* BEGIN Items *

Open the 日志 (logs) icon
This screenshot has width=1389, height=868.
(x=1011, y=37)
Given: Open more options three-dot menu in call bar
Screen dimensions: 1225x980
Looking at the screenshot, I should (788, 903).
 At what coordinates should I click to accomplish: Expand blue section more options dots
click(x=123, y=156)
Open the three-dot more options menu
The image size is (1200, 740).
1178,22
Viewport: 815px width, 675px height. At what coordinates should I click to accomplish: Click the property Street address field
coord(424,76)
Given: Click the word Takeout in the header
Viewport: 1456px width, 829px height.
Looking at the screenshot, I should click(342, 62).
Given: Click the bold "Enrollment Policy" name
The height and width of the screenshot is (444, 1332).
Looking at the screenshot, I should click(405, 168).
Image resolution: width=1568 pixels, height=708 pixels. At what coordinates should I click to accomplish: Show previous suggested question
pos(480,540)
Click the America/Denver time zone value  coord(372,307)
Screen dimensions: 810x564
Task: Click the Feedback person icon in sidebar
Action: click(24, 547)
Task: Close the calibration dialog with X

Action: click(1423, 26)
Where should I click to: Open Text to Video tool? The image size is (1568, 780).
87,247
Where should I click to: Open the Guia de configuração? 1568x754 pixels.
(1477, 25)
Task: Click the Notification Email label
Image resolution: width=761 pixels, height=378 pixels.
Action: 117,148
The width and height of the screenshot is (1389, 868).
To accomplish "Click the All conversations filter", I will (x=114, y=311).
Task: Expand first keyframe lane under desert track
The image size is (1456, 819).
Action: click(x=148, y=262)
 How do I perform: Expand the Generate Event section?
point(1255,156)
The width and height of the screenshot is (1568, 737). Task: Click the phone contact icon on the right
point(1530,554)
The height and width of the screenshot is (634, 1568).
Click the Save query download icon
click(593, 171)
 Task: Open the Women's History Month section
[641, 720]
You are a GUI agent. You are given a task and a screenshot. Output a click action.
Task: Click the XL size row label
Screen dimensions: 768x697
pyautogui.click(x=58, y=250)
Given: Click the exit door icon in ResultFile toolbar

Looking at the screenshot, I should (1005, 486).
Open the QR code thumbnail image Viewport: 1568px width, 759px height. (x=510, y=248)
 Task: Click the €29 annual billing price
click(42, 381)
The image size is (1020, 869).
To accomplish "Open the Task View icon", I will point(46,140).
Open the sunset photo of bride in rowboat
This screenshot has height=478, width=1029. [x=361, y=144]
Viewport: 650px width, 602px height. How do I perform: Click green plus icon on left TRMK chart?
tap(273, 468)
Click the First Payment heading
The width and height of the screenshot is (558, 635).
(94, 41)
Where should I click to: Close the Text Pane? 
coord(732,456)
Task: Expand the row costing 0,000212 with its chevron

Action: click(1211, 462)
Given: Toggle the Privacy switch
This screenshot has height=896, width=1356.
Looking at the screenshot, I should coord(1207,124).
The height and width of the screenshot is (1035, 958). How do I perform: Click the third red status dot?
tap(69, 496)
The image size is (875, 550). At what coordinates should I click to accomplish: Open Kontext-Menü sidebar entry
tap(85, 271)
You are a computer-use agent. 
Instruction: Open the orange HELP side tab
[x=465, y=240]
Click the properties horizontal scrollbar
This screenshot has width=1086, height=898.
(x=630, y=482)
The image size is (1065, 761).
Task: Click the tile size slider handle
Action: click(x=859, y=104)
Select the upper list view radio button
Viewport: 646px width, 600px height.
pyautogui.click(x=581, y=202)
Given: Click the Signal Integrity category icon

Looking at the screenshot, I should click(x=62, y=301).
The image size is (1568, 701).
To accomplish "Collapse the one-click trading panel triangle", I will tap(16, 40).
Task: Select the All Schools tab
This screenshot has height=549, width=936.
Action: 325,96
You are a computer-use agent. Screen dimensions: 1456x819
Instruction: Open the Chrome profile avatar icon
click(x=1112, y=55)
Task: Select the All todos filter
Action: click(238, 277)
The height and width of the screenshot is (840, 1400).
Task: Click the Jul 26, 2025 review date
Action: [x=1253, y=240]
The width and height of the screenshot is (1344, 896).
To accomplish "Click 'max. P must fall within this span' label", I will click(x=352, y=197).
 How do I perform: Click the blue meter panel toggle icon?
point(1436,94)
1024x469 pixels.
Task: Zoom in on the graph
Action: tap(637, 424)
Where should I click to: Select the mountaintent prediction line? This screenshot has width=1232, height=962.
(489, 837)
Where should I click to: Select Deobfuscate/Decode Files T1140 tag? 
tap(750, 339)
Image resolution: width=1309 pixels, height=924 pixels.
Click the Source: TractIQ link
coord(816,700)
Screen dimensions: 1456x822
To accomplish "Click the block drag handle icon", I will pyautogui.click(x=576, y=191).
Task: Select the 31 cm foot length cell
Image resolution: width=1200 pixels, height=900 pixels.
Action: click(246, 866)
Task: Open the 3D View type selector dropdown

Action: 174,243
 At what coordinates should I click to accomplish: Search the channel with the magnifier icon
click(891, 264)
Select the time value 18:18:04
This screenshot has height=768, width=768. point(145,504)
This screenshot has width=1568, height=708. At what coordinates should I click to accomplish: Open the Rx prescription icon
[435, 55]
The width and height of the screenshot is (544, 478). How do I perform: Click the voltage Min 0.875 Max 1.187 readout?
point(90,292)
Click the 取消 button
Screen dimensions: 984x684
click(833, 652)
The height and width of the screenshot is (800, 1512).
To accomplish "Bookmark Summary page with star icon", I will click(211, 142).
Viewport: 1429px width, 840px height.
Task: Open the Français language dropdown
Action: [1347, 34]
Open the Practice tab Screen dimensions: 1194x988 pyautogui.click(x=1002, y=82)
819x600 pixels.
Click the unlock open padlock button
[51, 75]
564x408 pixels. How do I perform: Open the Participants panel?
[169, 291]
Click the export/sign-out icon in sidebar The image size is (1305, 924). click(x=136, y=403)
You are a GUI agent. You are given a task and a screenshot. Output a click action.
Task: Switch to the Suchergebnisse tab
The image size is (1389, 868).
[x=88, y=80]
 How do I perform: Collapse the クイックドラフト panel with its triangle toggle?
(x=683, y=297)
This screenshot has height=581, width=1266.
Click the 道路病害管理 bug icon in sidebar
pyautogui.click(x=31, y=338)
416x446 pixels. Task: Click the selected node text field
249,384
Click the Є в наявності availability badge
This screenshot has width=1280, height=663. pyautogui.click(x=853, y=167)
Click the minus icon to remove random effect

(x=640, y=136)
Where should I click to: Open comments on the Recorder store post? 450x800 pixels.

* END Items *

## Exercise details:
Rewrite the records above as a numbered list with one line per item, leaving out the blank lines.

## Solution:
1. Open the 日志 (logs) icon
2. This screenshot has width=1389, height=868.
3. (x=1011, y=37)
4. Given: Open more options three-dot menu in call bar
5. Screen dimensions: 1225x980
6. Looking at the screenshot, I should (788, 903).
7.  At what coordinates should I click to accomplish: Expand blue section more options dots
8. click(x=123, y=156)
9. Open the three-dot more options menu
10. The image size is (1200, 740).
11. 1178,22
12. Viewport: 815px width, 675px height. At what coordinates should I click to accomplish: Click the property Street address field
13. coord(424,76)
14. Given: Click the word Takeout in the header
15. Viewport: 1456px width, 829px height.
16. Looking at the screenshot, I should click(342, 62).
17. Given: Click the bold "Enrollment Policy" name
18. The height and width of the screenshot is (444, 1332).
19. Looking at the screenshot, I should click(405, 168).
20. Image resolution: width=1568 pixels, height=708 pixels. At what coordinates should I click to accomplish: Show previous suggested question
21. pos(480,540)
22. Click the America/Denver time zone value  coord(372,307)
23. Screen dimensions: 810x564
24. Task: Click the Feedback person icon in sidebar
25. Action: click(24, 547)
26. Task: Close the calibration dialog with X
27. Action: click(1423, 26)
28. Where should I click to: Open Text to Video tool? The image size is (1568, 780).
29. 87,247
30. Where should I click to: Open the Guia de configuração? 1568x754 pixels.
31. (1477, 25)
32. Task: Click the Notification Email label
33. Image resolution: width=761 pixels, height=378 pixels.
34. Action: 117,148
35. The width and height of the screenshot is (1389, 868).
36. To accomplish "Click the All conversations filter", I will (x=114, y=311).
37. Task: Expand first keyframe lane under desert track
38. The image size is (1456, 819).
39. Action: click(x=148, y=262)
40.  How do I perform: Expand the Generate Event section?
41. point(1255,156)
42. The width and height of the screenshot is (1568, 737). Task: Click the phone contact icon on the right
43. point(1530,554)
44. The height and width of the screenshot is (634, 1568).
45. Click the Save query download icon
46. click(593, 171)
47.  Task: Open the Women's History Month section
48. [641, 720]
49. You are a GUI agent. You are given a task and a screenshot. Output a click action.
50. Task: Click the XL size row label
51. Screen dimensions: 768x697
52. pyautogui.click(x=58, y=250)
53. Given: Click the exit door icon in ResultFile toolbar
54. Looking at the screenshot, I should (1005, 486).
55. Open the QR code thumbnail image Viewport: 1568px width, 759px height. (x=510, y=248)
56.  Task: Click the €29 annual billing price
57. click(42, 381)
58. The image size is (1020, 869).
59. To accomplish "Open the Task View icon", I will point(46,140).
60. Open the sunset photo of bride in rowboat
61. This screenshot has height=478, width=1029. [x=361, y=144]
62. Viewport: 650px width, 602px height. How do I perform: Click green plus icon on left TRMK chart?
63. tap(273, 468)
64. Click the First Payment heading
65. The width and height of the screenshot is (558, 635).
66. (94, 41)
67. Where should I click to: Close the Text Pane? 
68. coord(732,456)
69. Task: Expand the row costing 0,000212 with its chevron
70. Action: click(1211, 462)
71. Given: Toggle the Privacy switch
72. This screenshot has height=896, width=1356.
73. Looking at the screenshot, I should coord(1207,124).
74. The height and width of the screenshot is (1035, 958). How do I perform: Click the third red status dot?
75. tap(69, 496)
76. The image size is (875, 550). At what coordinates should I click to accomplish: Open Kontext-Menü sidebar entry
77. tap(85, 271)
78. You are a computer-use agent. 
79. Instruction: Open the orange HELP side tab
80. [x=465, y=240]
81. Click the properties horizontal scrollbar
82. This screenshot has width=1086, height=898.
83. (x=630, y=482)
84. The image size is (1065, 761).
85. Task: Click the tile size slider handle
86. Action: click(x=859, y=104)
87. Select the upper list view radio button
88. Viewport: 646px width, 600px height.
89. pyautogui.click(x=581, y=202)
90. Given: Click the Signal Integrity category icon
91. Looking at the screenshot, I should click(x=62, y=301).
92. The image size is (1568, 701).
93. To accomplish "Collapse the one-click trading panel triangle", I will tap(16, 40).
94. Task: Select the All Schools tab
95. This screenshot has height=549, width=936.
96. Action: 325,96
97. You are a computer-use agent. Screen dimensions: 1456x819
98. Instruction: Open the Chrome profile avatar icon
99. click(x=1112, y=55)
100. Task: Select the All todos filter
101. Action: click(238, 277)
102. The height and width of the screenshot is (840, 1400).
103. Task: Click the Jul 26, 2025 review date
104. Action: [x=1253, y=240]
105. The width and height of the screenshot is (1344, 896).
106. To accomplish "Click 'max. P must fall within this span' label", I will click(x=352, y=197).
107.  How do I perform: Click the blue meter panel toggle icon?
108. point(1436,94)
109. 1024x469 pixels.
110. Task: Zoom in on the graph
111. Action: tap(637, 424)
112. Where should I click to: Select the mountaintent prediction line? This screenshot has width=1232, height=962.
113. (489, 837)
114. Where should I click to: Select Deobfuscate/Decode Files T1140 tag? 
115. tap(750, 339)
116. Image resolution: width=1309 pixels, height=924 pixels.
117. Click the Source: TractIQ link
118. coord(816,700)
119. Screen dimensions: 1456x822
120. To accomplish "Click the block drag handle icon", I will pyautogui.click(x=576, y=191).
121. Task: Select the 31 cm foot length cell
122. Image resolution: width=1200 pixels, height=900 pixels.
123. Action: click(246, 866)
124. Task: Open the 3D View type selector dropdown
125. Action: 174,243
126.  At what coordinates should I click to accomplish: Search the channel with the magnifier icon
127. click(891, 264)
128. Select the time value 18:18:04
129. This screenshot has height=768, width=768. point(145,504)
130. This screenshot has width=1568, height=708. At what coordinates should I click to accomplish: Open the Rx prescription icon
131. [435, 55]
132. The width and height of the screenshot is (544, 478). How do I perform: Click the voltage Min 0.875 Max 1.187 readout?
133. point(90,292)
134. Click the 取消 button
135. Screen dimensions: 984x684
136. click(833, 652)
137. The height and width of the screenshot is (800, 1512).
138. To accomplish "Bookmark Summary page with star icon", I will click(211, 142).
139. Viewport: 1429px width, 840px height.
140. Task: Open the Français language dropdown
141. Action: [1347, 34]
142. Open the Practice tab Screen dimensions: 1194x988 pyautogui.click(x=1002, y=82)
143. 819x600 pixels.
144. Click the unlock open padlock button
145. [51, 75]
146. 564x408 pixels. How do I perform: Open the Participants panel?
147. [169, 291]
148. Click the export/sign-out icon in sidebar The image size is (1305, 924). click(x=136, y=403)
149. You are a GUI agent. You are given a task and a screenshot. Output a click action.
150. Task: Switch to the Suchergebnisse tab
151. The image size is (1389, 868).
152. [x=88, y=80]
153.  How do I perform: Collapse the クイックドラフト panel with its triangle toggle?
154. (x=683, y=297)
155. This screenshot has height=581, width=1266.
156. Click the 道路病害管理 bug icon in sidebar
157. pyautogui.click(x=31, y=338)
158. 416x446 pixels. Task: Click the selected node text field
159. 249,384
160. Click the Є в наявності availability badge
161. This screenshot has width=1280, height=663. pyautogui.click(x=853, y=167)
162. Click the minus icon to remove random effect
163. (x=640, y=136)
164. Where should I click to: Open comments on the Recorder store post? 450x800 pixels.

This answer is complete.